**TASK PROMPT**
Copy out every line of the data below word for word, leaving nothing out and changing nothing.

**INPUT MATERIAL**
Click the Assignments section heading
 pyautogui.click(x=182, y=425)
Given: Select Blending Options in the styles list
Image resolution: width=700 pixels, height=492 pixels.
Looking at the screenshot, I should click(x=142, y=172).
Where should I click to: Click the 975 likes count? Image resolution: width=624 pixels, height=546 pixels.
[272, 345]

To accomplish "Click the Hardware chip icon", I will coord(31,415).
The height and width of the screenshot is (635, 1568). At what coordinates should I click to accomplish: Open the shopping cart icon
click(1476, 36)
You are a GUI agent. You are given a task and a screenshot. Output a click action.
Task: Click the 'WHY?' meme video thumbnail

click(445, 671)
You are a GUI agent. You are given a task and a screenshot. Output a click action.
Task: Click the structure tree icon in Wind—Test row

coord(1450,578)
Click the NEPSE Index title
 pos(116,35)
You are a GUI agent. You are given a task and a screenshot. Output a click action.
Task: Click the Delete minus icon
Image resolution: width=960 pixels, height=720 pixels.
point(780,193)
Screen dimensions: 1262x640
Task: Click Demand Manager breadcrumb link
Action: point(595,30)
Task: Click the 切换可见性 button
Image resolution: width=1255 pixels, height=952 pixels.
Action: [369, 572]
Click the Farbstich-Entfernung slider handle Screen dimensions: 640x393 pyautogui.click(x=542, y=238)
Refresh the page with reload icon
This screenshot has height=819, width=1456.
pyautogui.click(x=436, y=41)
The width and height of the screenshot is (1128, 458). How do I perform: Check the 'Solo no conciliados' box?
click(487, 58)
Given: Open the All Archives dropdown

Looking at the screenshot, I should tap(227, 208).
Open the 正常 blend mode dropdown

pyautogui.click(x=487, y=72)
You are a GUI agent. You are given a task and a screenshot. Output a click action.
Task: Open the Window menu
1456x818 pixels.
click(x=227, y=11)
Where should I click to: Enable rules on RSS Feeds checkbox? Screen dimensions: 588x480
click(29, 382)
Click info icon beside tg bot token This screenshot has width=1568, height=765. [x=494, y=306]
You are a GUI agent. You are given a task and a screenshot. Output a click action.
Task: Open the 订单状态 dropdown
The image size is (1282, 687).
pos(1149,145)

**OUTPUT OF THE EXERCISE**
Click the Assignments section heading
 pyautogui.click(x=182, y=425)
Given: Select Blending Options in the styles list
Image resolution: width=700 pixels, height=492 pixels.
Looking at the screenshot, I should click(x=142, y=172).
Where should I click to: Click the 975 likes count? Image resolution: width=624 pixels, height=546 pixels.
[272, 345]

To accomplish "Click the Hardware chip icon", I will coord(31,415).
The height and width of the screenshot is (635, 1568). At what coordinates should I click to accomplish: Open the shopping cart icon
click(1476, 36)
You are a GUI agent. You are given a task and a screenshot. Output a click action.
Task: Click the 'WHY?' meme video thumbnail

click(445, 671)
You are a GUI agent. You are given a task and a screenshot. Output a click action.
Task: Click the structure tree icon in Wind—Test row

coord(1450,578)
Click the NEPSE Index title
 pos(116,35)
You are a GUI agent. You are given a task and a screenshot. Output a click action.
Task: Click the Delete minus icon
Image resolution: width=960 pixels, height=720 pixels.
point(780,193)
Screen dimensions: 1262x640
Task: Click Demand Manager breadcrumb link
Action: point(595,30)
Task: Click the 切换可见性 button
Image resolution: width=1255 pixels, height=952 pixels.
Action: [369, 572]
Click the Farbstich-Entfernung slider handle Screen dimensions: 640x393 pyautogui.click(x=542, y=238)
Refresh the page with reload icon
This screenshot has height=819, width=1456.
pyautogui.click(x=436, y=41)
The width and height of the screenshot is (1128, 458). How do I perform: Check the 'Solo no conciliados' box?
click(487, 58)
Given: Open the All Archives dropdown

Looking at the screenshot, I should tap(227, 208).
Open the 正常 blend mode dropdown

pyautogui.click(x=487, y=72)
You are a GUI agent. You are given a task and a screenshot. Output a click action.
Task: Open the Window menu
1456x818 pixels.
click(x=227, y=11)
Where should I click to: Enable rules on RSS Feeds checkbox? Screen dimensions: 588x480
click(29, 382)
Click info icon beside tg bot token This screenshot has width=1568, height=765. [x=494, y=306]
You are a GUI agent. You are given a task and a screenshot. Output a click action.
Task: Open the 订单状态 dropdown
The image size is (1282, 687).
pos(1149,145)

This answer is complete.